[Task item] Which lines of the data contain the string "Class"? Show each of them.

### Supplied data

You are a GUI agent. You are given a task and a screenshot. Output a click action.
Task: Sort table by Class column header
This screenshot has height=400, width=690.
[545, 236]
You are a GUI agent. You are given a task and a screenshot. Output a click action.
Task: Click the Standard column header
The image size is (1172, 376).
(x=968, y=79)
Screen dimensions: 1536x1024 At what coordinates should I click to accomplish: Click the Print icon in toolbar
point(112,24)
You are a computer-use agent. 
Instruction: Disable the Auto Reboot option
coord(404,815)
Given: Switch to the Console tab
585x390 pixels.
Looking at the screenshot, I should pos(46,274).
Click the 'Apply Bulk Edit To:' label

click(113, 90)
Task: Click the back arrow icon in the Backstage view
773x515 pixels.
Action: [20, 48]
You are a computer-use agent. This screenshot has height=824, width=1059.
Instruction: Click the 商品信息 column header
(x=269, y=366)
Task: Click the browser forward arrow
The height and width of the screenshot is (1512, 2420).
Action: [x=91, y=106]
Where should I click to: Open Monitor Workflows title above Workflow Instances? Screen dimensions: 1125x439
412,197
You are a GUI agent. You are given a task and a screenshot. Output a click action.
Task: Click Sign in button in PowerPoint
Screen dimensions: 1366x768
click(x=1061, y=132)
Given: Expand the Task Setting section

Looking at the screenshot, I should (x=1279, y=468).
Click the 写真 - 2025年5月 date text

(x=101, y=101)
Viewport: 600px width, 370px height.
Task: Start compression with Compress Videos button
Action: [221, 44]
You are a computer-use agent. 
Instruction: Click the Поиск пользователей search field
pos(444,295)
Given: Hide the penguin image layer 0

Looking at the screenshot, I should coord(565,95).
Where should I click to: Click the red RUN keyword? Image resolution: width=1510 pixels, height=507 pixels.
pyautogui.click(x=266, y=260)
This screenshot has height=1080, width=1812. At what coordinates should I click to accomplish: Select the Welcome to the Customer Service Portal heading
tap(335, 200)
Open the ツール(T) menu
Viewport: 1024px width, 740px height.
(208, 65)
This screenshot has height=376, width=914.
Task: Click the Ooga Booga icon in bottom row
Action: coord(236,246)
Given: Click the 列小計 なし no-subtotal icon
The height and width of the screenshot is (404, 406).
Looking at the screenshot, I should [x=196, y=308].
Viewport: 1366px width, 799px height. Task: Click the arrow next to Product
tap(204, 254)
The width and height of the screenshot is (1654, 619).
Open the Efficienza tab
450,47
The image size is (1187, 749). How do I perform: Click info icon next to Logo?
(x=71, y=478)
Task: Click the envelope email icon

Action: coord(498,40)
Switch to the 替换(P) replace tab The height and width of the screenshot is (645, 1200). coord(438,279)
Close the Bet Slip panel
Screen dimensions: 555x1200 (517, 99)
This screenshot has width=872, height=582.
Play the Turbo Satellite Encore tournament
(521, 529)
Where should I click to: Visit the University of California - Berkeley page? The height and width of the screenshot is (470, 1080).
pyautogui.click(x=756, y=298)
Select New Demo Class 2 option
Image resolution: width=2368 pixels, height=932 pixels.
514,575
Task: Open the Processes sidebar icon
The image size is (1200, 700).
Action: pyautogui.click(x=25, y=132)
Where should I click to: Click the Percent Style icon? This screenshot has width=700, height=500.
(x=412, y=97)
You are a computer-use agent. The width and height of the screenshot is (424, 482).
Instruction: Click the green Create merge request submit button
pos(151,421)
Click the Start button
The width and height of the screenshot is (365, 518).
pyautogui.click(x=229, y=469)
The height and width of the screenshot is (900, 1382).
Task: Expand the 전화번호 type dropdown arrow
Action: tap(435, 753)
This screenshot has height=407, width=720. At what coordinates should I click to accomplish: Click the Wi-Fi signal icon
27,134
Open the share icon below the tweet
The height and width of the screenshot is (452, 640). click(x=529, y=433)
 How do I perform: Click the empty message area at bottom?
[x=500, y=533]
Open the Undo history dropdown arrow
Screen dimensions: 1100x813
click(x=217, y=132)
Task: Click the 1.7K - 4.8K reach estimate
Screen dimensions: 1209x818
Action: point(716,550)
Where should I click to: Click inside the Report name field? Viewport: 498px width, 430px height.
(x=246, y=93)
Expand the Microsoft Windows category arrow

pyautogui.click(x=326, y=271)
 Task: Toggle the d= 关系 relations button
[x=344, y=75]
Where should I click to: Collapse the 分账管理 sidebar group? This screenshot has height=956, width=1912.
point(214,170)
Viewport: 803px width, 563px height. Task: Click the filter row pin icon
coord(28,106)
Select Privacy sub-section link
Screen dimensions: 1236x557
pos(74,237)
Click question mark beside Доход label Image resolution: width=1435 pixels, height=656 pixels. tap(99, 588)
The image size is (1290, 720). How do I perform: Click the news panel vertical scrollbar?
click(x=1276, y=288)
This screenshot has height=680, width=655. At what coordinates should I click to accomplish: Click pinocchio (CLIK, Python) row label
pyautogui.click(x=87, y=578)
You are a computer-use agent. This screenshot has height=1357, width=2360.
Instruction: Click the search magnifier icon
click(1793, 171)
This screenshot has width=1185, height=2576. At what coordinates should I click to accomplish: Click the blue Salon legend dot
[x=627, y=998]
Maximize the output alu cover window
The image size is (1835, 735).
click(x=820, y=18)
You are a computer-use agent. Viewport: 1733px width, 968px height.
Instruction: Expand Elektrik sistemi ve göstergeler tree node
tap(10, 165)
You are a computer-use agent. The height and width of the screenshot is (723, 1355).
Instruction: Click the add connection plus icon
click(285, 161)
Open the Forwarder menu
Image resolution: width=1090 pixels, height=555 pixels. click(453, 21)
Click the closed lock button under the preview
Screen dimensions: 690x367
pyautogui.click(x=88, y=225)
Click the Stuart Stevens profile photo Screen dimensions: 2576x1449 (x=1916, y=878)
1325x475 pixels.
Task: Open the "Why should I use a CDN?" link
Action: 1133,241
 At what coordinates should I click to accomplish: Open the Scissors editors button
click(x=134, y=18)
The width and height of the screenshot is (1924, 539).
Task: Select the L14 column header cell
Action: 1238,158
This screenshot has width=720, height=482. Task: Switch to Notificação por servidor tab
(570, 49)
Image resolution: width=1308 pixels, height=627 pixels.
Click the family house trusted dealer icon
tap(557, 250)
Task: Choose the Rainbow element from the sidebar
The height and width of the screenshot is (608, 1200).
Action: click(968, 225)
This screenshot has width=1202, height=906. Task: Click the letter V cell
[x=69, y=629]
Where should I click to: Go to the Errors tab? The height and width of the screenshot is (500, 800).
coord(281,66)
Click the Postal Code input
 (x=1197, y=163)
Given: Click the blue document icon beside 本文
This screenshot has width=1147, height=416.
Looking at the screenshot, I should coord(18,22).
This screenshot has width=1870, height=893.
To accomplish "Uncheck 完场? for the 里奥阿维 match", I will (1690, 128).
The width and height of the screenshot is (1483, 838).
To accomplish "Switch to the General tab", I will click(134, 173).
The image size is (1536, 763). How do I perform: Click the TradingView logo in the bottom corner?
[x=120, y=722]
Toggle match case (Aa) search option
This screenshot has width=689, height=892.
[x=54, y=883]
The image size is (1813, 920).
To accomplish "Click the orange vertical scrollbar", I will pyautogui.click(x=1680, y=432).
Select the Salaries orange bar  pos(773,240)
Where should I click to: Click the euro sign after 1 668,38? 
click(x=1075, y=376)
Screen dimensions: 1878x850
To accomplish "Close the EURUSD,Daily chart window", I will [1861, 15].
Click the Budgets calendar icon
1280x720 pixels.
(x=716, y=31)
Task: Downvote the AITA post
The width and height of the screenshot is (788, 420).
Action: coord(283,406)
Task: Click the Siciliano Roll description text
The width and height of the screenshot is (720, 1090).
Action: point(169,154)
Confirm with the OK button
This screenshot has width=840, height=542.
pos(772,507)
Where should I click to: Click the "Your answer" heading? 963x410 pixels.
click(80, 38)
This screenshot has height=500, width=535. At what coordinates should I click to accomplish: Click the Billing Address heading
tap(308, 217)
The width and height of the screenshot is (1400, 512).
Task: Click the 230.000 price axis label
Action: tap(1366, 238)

######

[Expected output]
Task: Sort table by Class column header
Select New Demo Class 2 option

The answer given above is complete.